TASKS TO CARRY OUT
#1 Answer these questions using the pull request description for the CPU corruption injector.
(a) Which file contains the injection layer?
(b) Where does detection take place?
(c) What does injector.py pick?
#2 Revise the pull request description for the CPU corruption injector. Start at the words "CPU corruption injector: gdb" and end after "instruction within target_fn.". In that span, swap "orchestration" for "scheduling".
#3 Resume the pull request description for the CPU corruption injector, starting after its last line.

CPU corruption injector: gdb register flip into one db_stress op by hx235 · Pull Request #14857 · facebook/rocksdb

hx235 · 2026-06-16T06:46:49Z

Summary:
Injection layer of the CPU corruption injector (tools/cpu_corruption_injector/injector.py), runs inside gdb and corrupt a register by bit flip in exactly one db_stress op (i.e, write, foreground compaction and flush) per stress test run. Detection is at db_stress (#14852); orchestration is coming up.

How one run works

The orchestration layer, coming up, randomly picks which op instance (so corruption lands at different points in the LSM's life) and which target_fn per run (so it has a reasonable number of instructions to step under a reasonable time limit); injector.py picks which instruction within target_fn.
Attach: gdb starts with injector.py's parameters passed via -iex and the db_stress command after --args, so db_stress runs unmodified. Example:

gdb --batch --nx \
  -iex "py import sys; sys.argv=['injector.py','--op','write','--op_index','42','--entry_fn','rocksdb::MemTable::Add','--target_fn','rocksdb::MemTable::Add','--corruptions_per_op','1','--seed','7','--dir','<rundir>']" \
  -x tools/cpu_corruption_injector/injector.py \
  --args <db_stress> --threads=1 --verify_cpu_corruption_dir=<rundir>  ...

DATASET EXTRACT

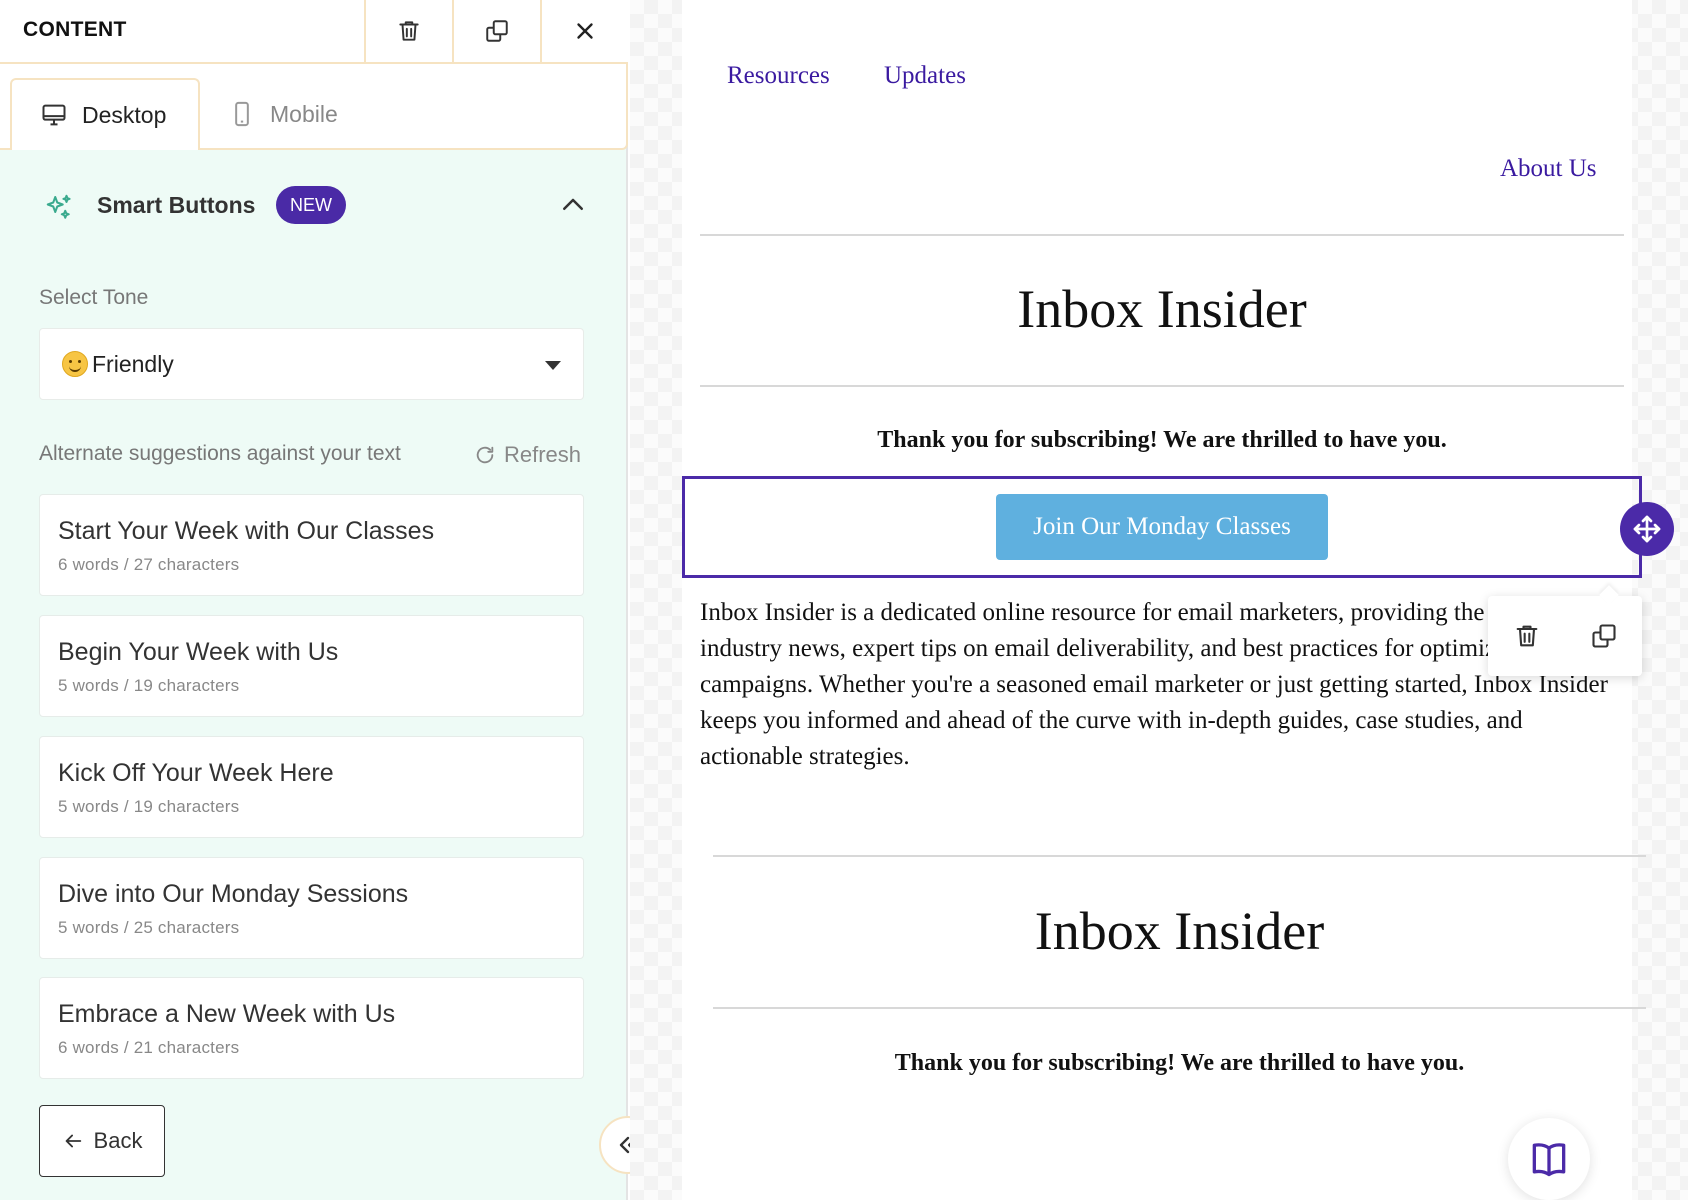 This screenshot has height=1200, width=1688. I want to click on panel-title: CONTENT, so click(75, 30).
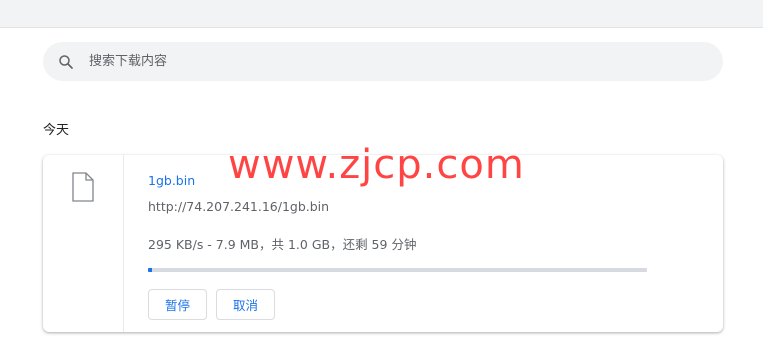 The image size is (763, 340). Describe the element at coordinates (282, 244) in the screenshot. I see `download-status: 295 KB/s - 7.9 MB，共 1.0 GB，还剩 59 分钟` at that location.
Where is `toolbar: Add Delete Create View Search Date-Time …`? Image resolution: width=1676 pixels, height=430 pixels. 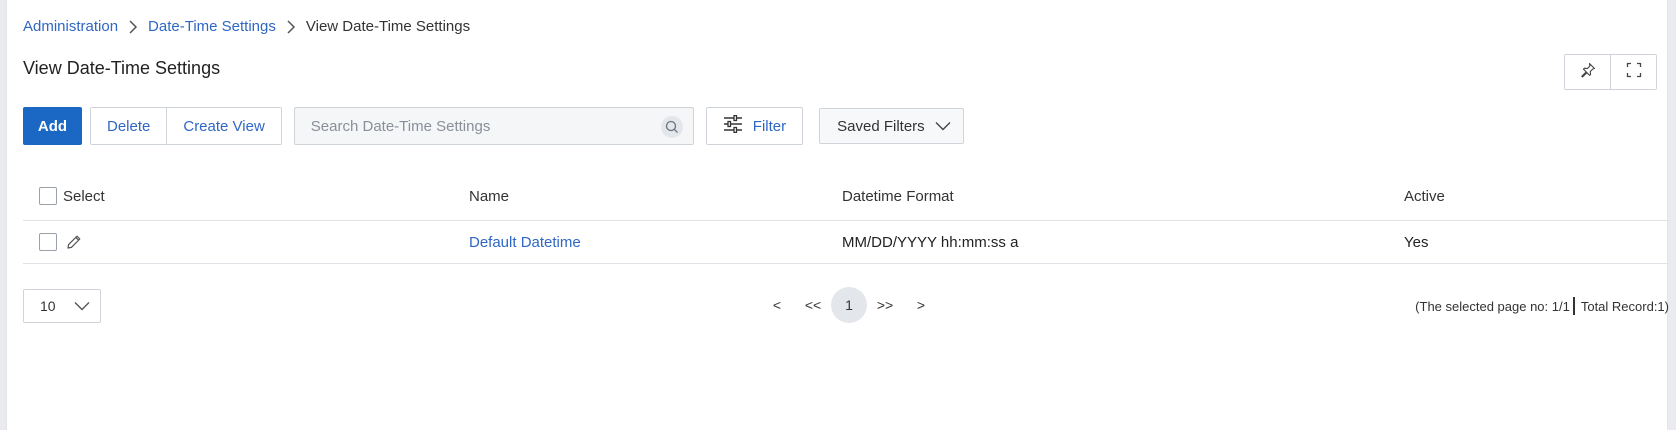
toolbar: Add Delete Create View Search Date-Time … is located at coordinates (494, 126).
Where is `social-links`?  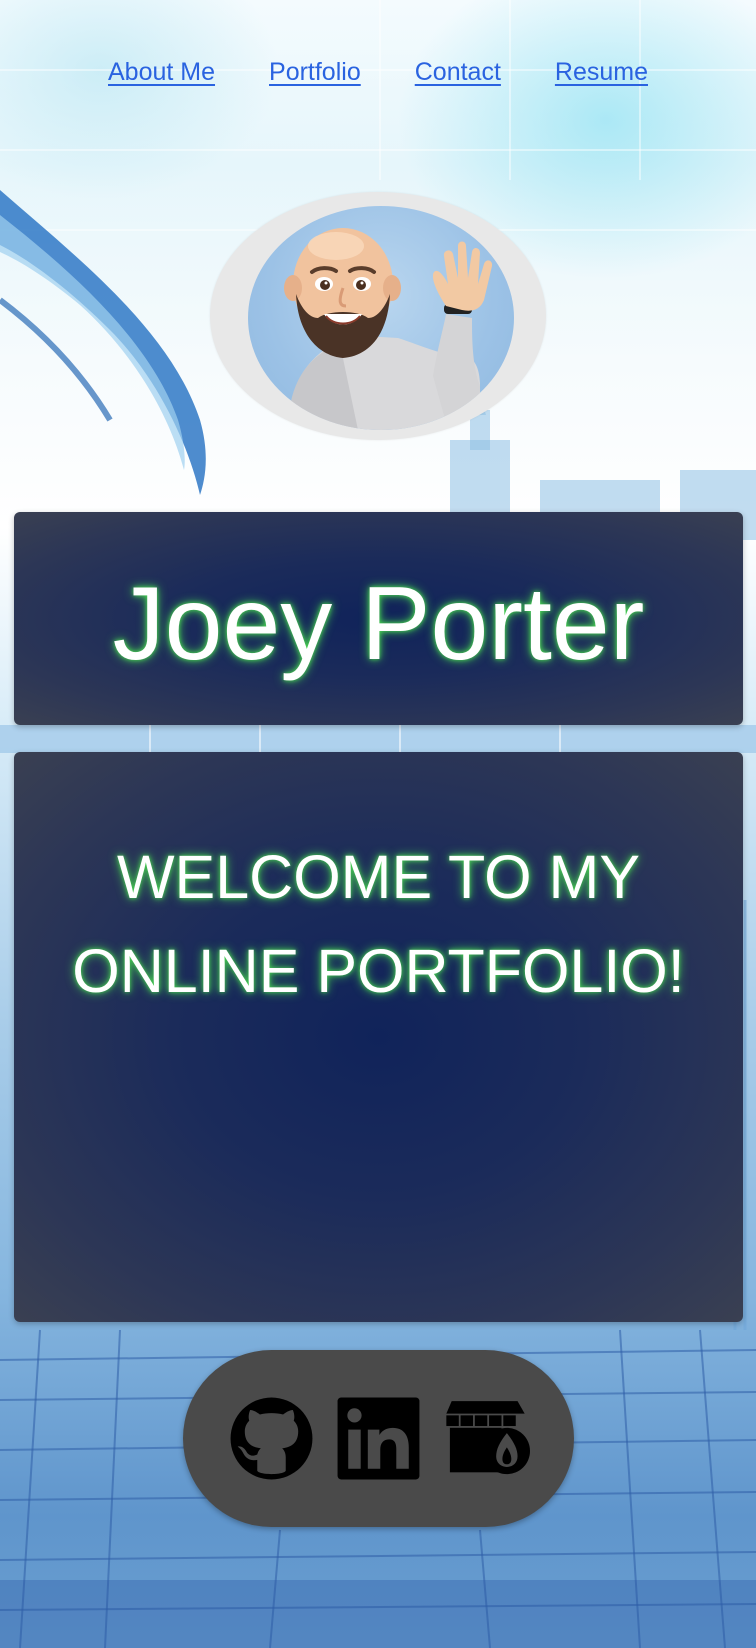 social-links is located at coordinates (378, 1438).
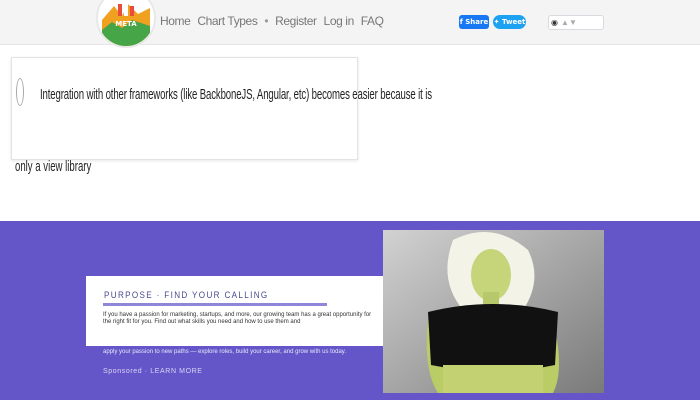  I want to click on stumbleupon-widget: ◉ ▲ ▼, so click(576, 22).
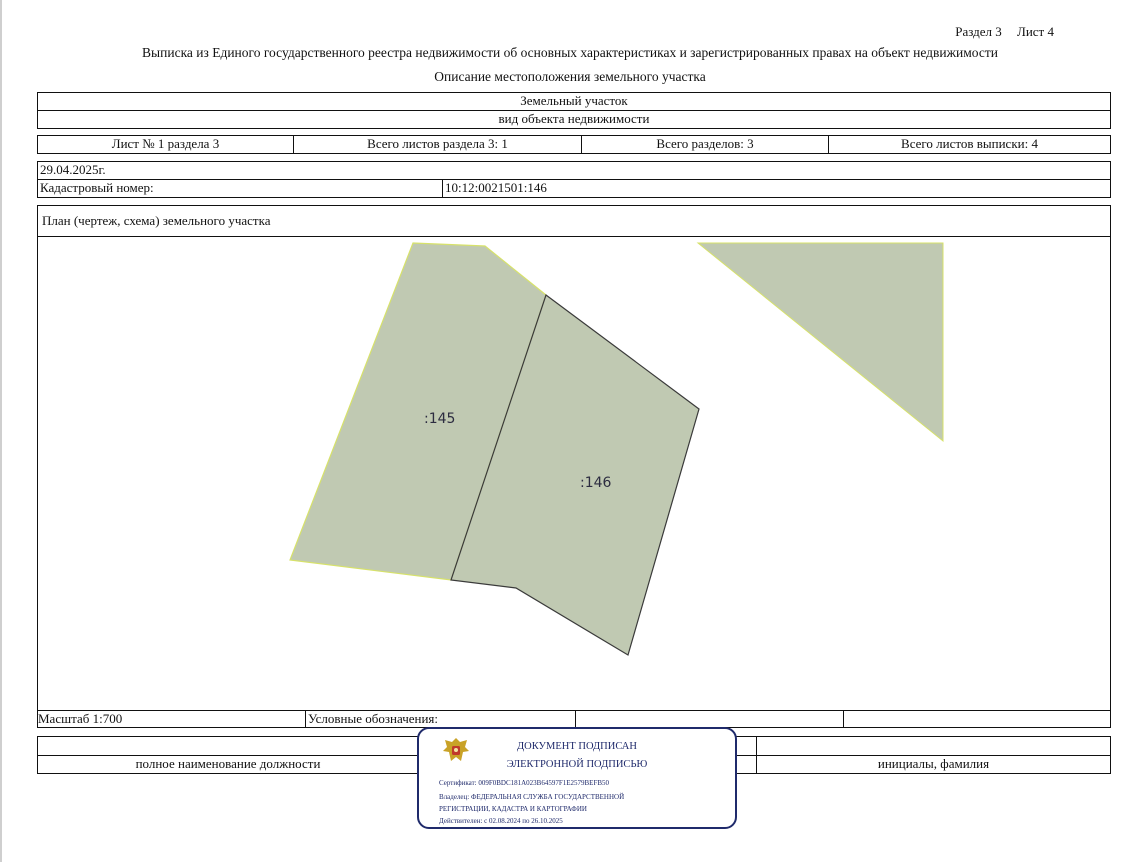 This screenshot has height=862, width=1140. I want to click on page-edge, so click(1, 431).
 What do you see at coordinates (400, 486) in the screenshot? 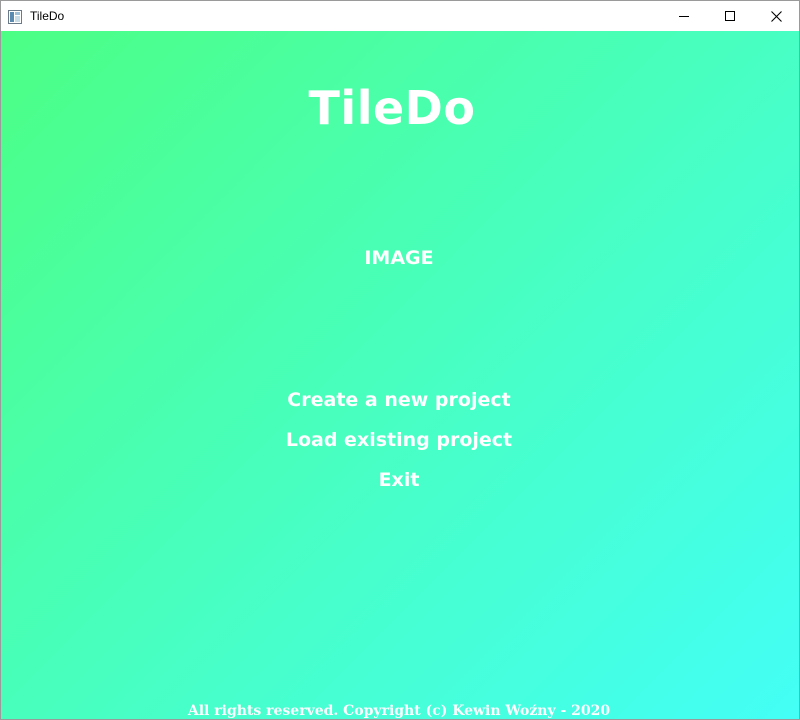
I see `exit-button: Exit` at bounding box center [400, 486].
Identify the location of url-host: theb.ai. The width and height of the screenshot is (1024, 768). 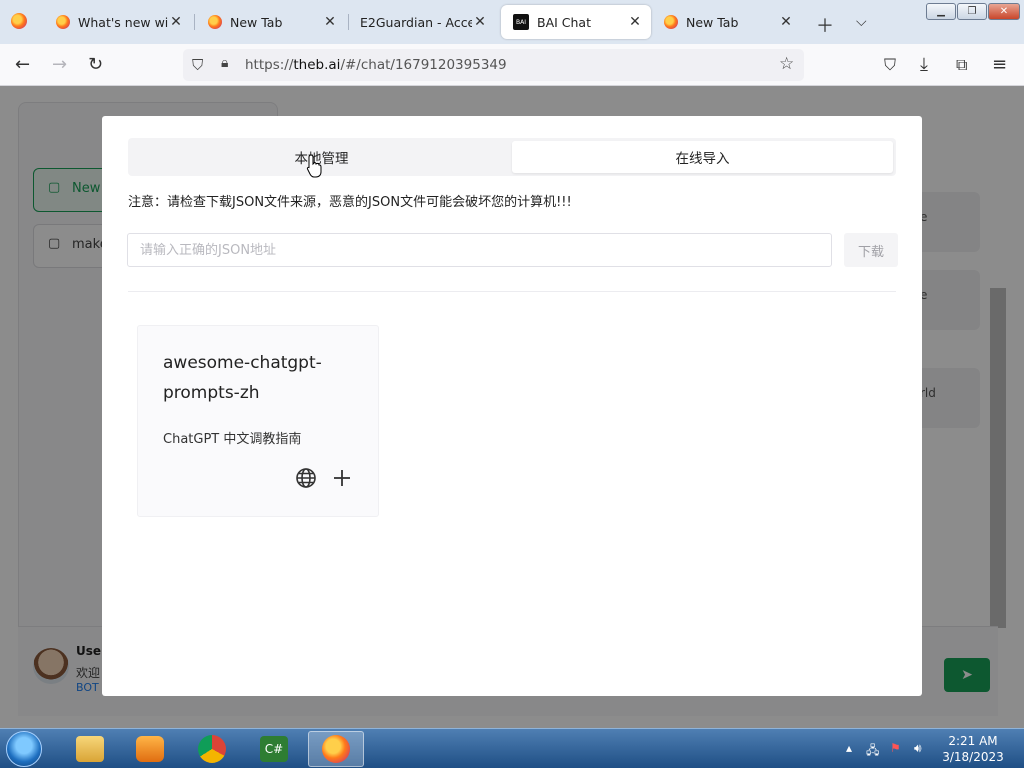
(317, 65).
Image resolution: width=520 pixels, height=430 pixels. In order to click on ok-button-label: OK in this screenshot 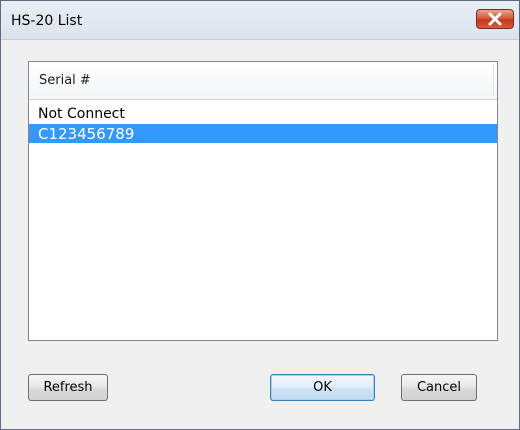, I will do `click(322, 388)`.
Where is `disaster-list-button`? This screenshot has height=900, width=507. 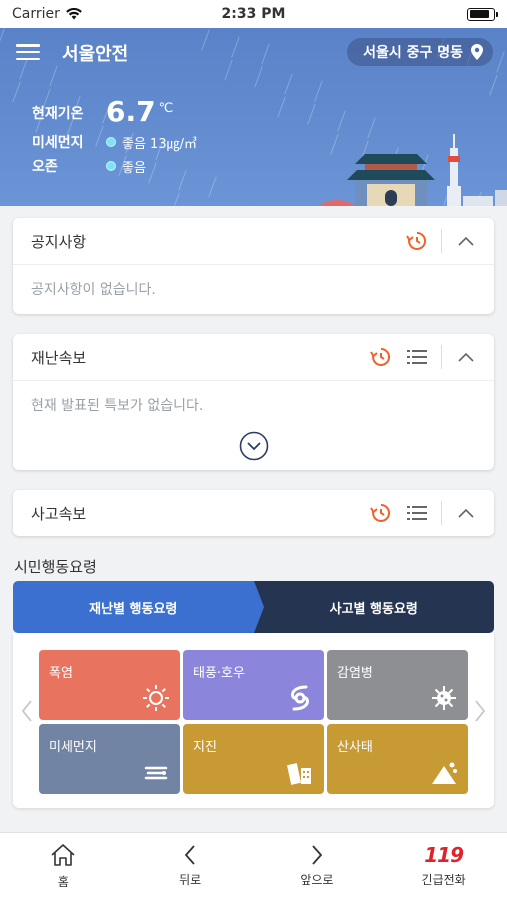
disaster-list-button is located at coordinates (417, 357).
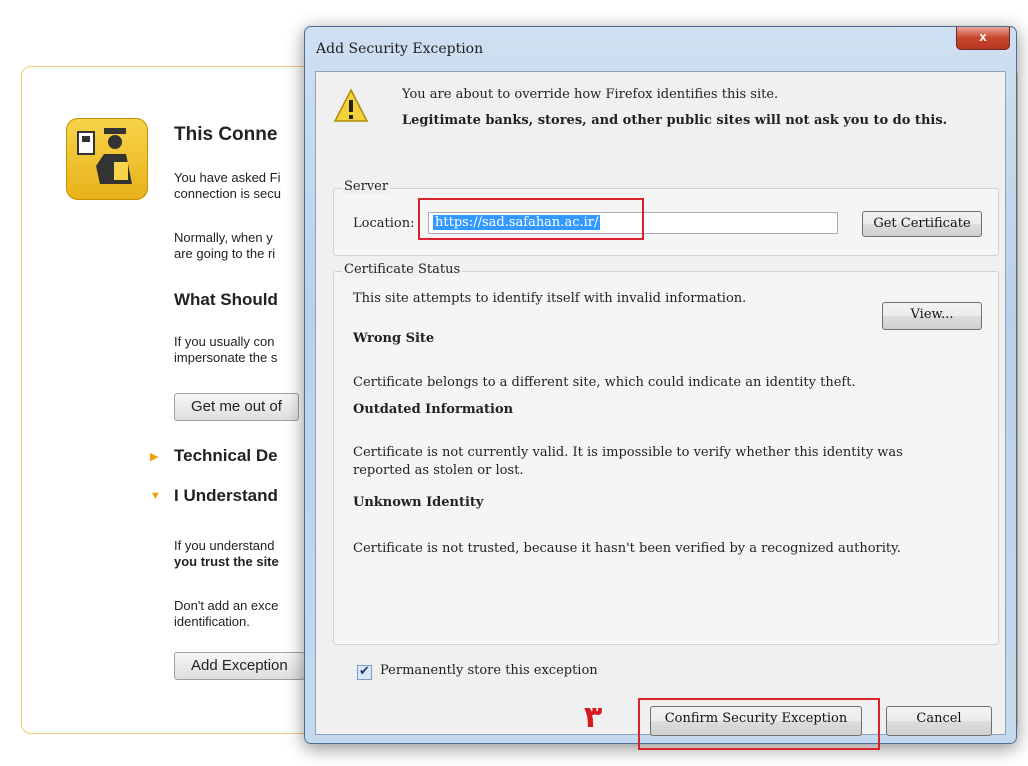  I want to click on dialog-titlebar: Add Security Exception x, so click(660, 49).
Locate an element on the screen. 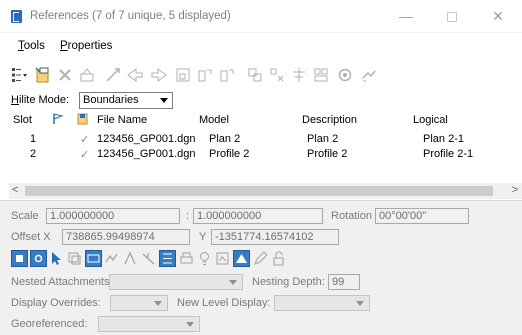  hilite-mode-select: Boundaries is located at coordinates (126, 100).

RESPONSES BY TASK
#1
(a) tools/cpu_corruption_injector/injector.py
(b) At db_stress (#14852)
(c) Which instruction within target_fn

#2
CPU corruption injector: gdb register flip into one db_stress op by hx235 · Pull Request #14857 · facebook/rocksdb

hx235 · 2026-06-16T06:46:49Z

Summary:
Injection layer of the CPU corruption injector (tools/cpu_corruption_injector/injector.py), runs inside gdb and corrupt a register by bit flip in exactly one db_stress op (i.e, write, foreground compaction and flush) per stress test run. Detection is at db_stress (#14852); scheduling is coming up.

How one run works

The scheduling layer, coming up, randomly picks which op instance (so corruption lands at different points in the LSM's life) and which target_fn per run (so it has a reasonable number of instructions to step under a reasonable time limit); injector.py picks which instruction within target_fn.

#3
Reach the op: entry_fn is called exactly once per stress test run's op so the op_index-th op is its op_index-th call. The orchestration layer picks op_index . injector_navigate.py breaks on entry_fn and set a gdb ignore-count of op_index-1 to fast-forward to op_index-th one.
Warm up: injector_critical_instruction.py will choose "critical instruction" (those that move key/value bytes with general-purpose or vector registers or set a branch flag) uniformly within the chosen target_fn (within entry_fn) by the orchestration layer. In order to do that, it needs to approximate how many such instructions within target_fn. Hence we have this warm-up phase. It single-steps the first call of target_fn to count and pick the critical instruction index, then corrupt that index at a later call.
Corrupt: on a later call of target_fn, injector_critical_instruction.py single-step to the m-th critical instruction and bit-flip the register through injector_register_corruption.py. The way to corrupt register depends on what instruction it is.
Record: injector_telemetry.py provides telemetry to capture the corruption for later analysis.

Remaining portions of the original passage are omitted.